Peter takes off and finds himself atop an industrial chimney. Peter drops the black liquid into the fire, looking much like his father when he does it, and watches the dream burn. Once he comes home, he finds Gwen home on the couch. She tells him May is at a PTA meeting, perhaps to discuss Peter's apparent lack of focus. Then, Gwen angrily reports the whole incident with Eddie, decrying him to Peter as "dirtbag," a "scuzball", and a "herb." Eddie was told that Gwen's father just died, and he still made a move for Gwen. Peter tries to say Eddie's not all bad, but Gwen insists, trusting her "almost superhuman sense about these things," that he's a bad guy.
And, Eddie makes a strong case for this label. After Peter left, Eddie talks to himself, cursing that "fifteen year-old mutant" for taking the sample. But all is not lost. Eddie merely opens up another locker containing the sample: "Separate, so you can keep the figures straight... guess they didn't get to that in high school bio yet."
Eddie reaches into the black liquid.
Eddie Brock IS a herb. He's a bitter, resentful, manipulative, condescending little urchin whose advances on Gwen are as inappropriate as his skeevy little soul patch. He rashly writes off Peter's warnings a bit more quickly than he should, which mirrors the rashness Peter demonstrated took the sample in the first place. He'll probably wear the black suit with somewhat less poise.

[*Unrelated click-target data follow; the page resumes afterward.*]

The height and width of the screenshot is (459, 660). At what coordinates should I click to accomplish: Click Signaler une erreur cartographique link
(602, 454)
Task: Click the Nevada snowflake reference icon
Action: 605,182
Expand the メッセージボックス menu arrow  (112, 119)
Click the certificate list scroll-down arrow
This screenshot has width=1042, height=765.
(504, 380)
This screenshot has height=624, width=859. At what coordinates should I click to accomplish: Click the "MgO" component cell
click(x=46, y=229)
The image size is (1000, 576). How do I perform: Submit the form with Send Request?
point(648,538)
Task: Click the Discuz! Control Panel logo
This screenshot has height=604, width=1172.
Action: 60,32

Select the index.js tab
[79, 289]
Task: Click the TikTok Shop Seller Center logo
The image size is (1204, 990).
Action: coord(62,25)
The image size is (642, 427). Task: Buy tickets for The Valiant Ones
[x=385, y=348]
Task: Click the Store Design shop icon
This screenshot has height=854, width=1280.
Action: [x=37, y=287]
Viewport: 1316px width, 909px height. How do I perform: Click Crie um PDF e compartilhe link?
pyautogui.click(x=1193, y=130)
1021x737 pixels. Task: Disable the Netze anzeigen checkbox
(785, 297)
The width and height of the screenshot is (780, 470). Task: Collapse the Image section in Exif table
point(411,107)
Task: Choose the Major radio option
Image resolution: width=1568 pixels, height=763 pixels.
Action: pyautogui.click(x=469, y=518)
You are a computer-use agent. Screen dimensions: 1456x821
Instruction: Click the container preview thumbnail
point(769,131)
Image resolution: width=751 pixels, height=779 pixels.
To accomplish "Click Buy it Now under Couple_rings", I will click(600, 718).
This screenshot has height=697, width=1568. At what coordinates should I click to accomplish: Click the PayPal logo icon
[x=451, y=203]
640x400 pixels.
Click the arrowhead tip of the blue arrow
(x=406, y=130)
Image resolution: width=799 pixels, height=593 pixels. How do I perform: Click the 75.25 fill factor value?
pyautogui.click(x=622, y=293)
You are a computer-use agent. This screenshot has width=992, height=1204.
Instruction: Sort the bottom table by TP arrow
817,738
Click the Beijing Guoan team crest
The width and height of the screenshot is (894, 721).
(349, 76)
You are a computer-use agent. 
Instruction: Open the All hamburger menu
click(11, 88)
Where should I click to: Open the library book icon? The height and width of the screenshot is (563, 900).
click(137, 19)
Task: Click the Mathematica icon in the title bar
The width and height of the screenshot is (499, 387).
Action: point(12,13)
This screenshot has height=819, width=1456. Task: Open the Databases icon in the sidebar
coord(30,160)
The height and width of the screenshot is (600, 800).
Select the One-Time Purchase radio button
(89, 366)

He's not as clear-cut a jerk as mainstream Eddie Brock is/was, though. Again, I'll say, he's a great mirror to hold up against Peter, seeing what another set of circumstances could have done to a nephew of Aunt May.
Using Gwen to expose Brock was a masterful touch at the hands of Bendis. It also throws us all for a bit of a loop. The wild-girl exterior Gwen seems to flaunt would make it seem like she'd be a bit more willing to go with a "sophisticated" college guy. Suddenly, she's broken out of a stereotype many readers placed her in, and emerged from it with a bit more complexity, which she'll need to stay in the story as often as she is.
Strangely enough, the only character that seemed a little out of his element was Peter himself. I was not convinced that this long speech about the suit's destructive potential was being given by a fifteen year old who just got zapped by who knows how many kilowatts of electricity...even if that zapped teen happens to be Spider-Man. Of course, that may be the point...that somehow, Peter is channeling his own father's reluctance, trying to pry another Brock from the brink.
Good art, as always, particularly on the pages where Peter, who looks a lot like his father on the fourth panel, dumps his inheritance down an industrial chimney. Also, Eddie looks much more evil in this issue, as well he should, since he sounds and feels a lot more evil. The shadows are rich, perhaps to prepare us for the darkness to come in this story.
This makes some of the artistic pitfalls of the book all the more disappointing. The exchange between Peter and Gwen boasts the same shifts in facial features as the "Ultimatum" issue. Unless, of course, the point is to make Peter look younger and younger as Gwen explains how Nice-Guy-Eddie pulled the wool over his eyes. But I don't buy this explanation, so I'll take points off.
I don't think there are any faults so glaring that this issue deserves less than 4 webs. For the most part, we see great art, and strong characterization for Gwen and Peter, but especially Eddie, whose exterior ugliness will match his outer ugliness. This issue did it's job: making Eddie enough of a piece of garbage to hate without being so one-dimensional that we lose interest. Next issue, we'll likely see Spider-Man and Venom duke it out. Thanks to this issue, I can say: "Bring it on."